Il codice di autodisciplina della Comunicazione commerciale recita infatti che “la comunicazione commerciale non deve contenere affermazioni e rappresentazione di violenza fisica o morale, tali che, secondo il gusto e la sensibilità dei consumatori debbano ritenersi indecenti, volgari o ripugnanti e che “la comunicazione commerciale non deve offendere le convinzioni morali civili e religiose. Essa deve rispettare la dignità della persona umana in tutte le sue forme ed espressioni e deve evitare ogni forma di discriminazione”.

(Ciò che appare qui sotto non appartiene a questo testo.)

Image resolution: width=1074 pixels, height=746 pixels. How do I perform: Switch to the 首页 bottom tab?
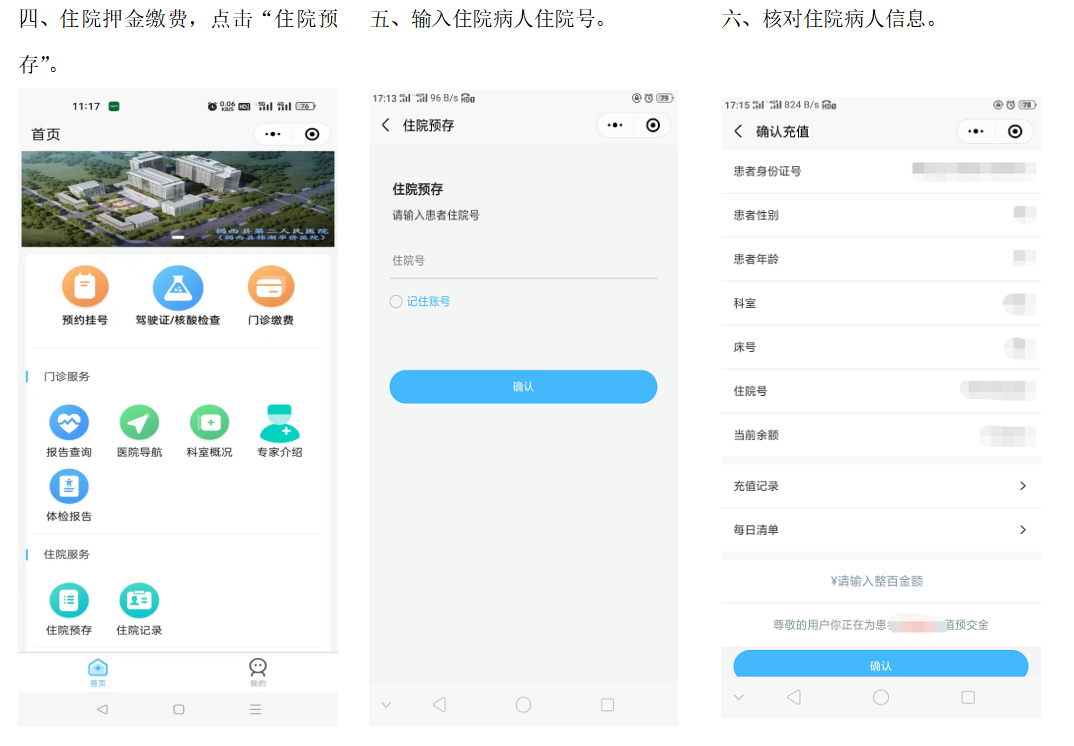tap(98, 672)
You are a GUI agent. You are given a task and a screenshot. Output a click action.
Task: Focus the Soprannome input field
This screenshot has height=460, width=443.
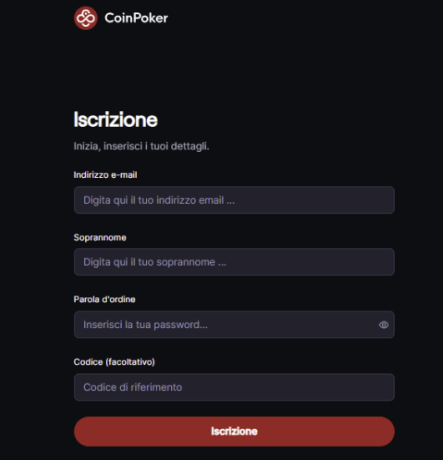(234, 262)
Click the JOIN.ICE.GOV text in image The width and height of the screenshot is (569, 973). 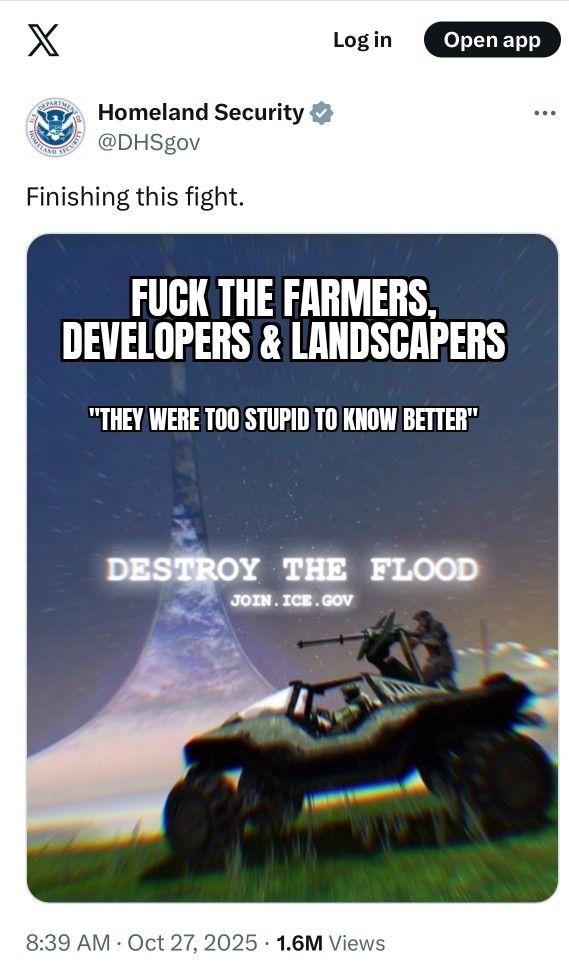tap(291, 601)
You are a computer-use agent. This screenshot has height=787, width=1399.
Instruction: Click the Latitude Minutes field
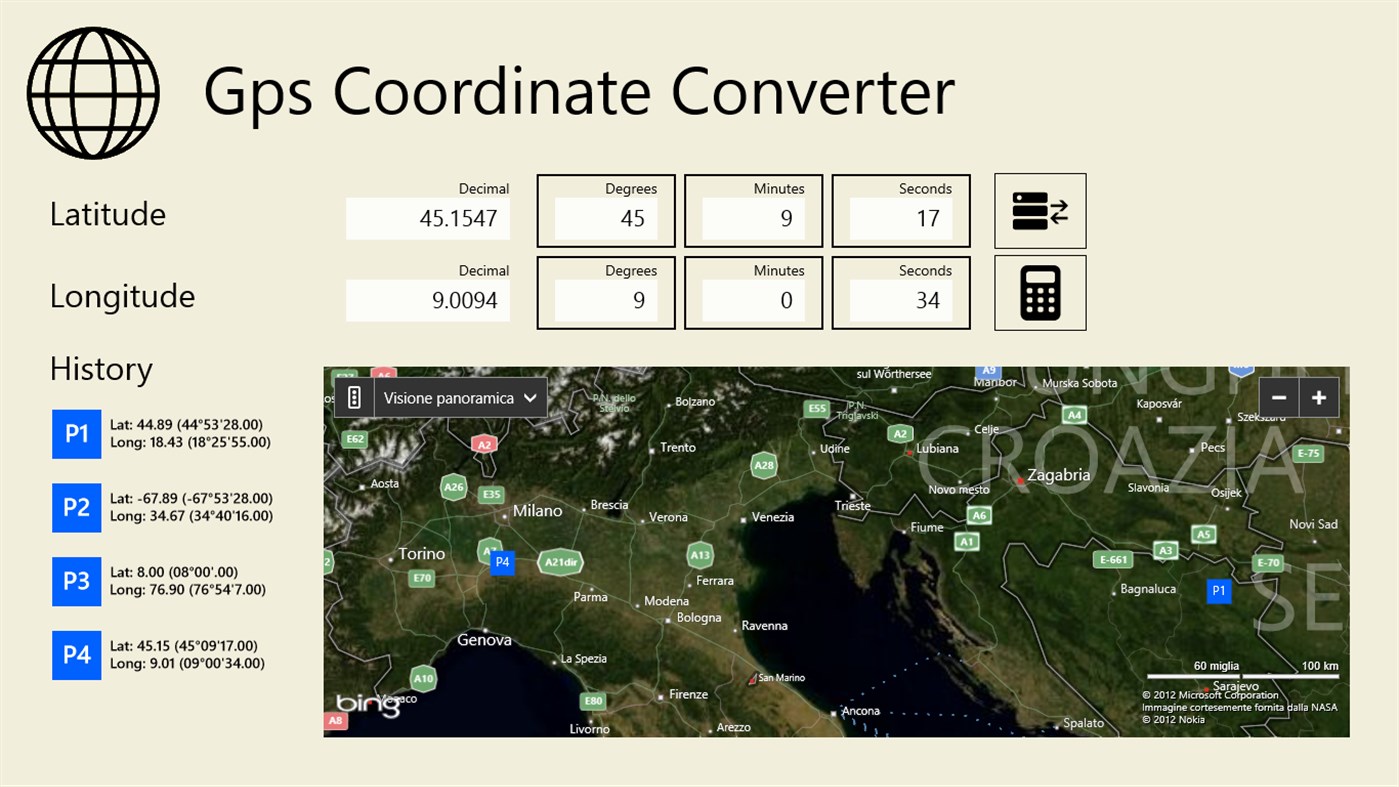[753, 218]
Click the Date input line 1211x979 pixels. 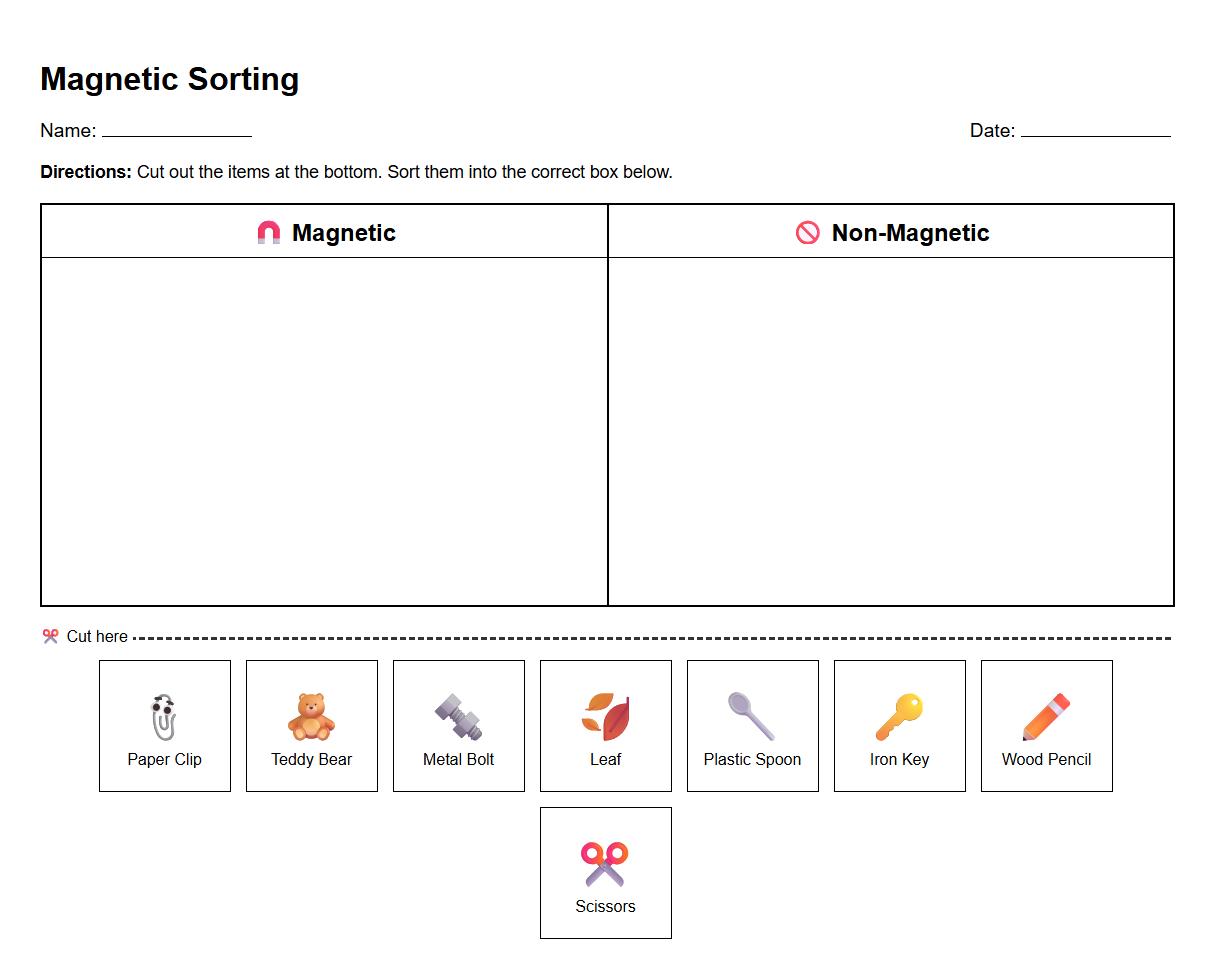tap(1097, 131)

A supporto della segnalazione va ricordato anche il Protocollo di Intesa tra il Dipartimento Pari Opportunità e l’Istituto di Autodisciplina Pubblicitaria sottoscritto nel febbraio 2011 per il ritiro immediato di immagini discriminatorie o lesive della dignità femminile. Tutti elementi attraverso i quali il Comune, forte anche di quanto previsto all’articolo 2 del proprio Statuto con cui “si impegna a neutralizzare e a prevenire pregiudizi, azioni, utilizzo di espressioni verbali e di immagini lesive del rispetto della persona, nonché il perpetuarsi di stereotipi che non riconoscono la parità fra i sessi e l’uguale dignità fra i generi” si attiverà affinché le autorità competenti sospendano e facciano rimuovere i manifesti.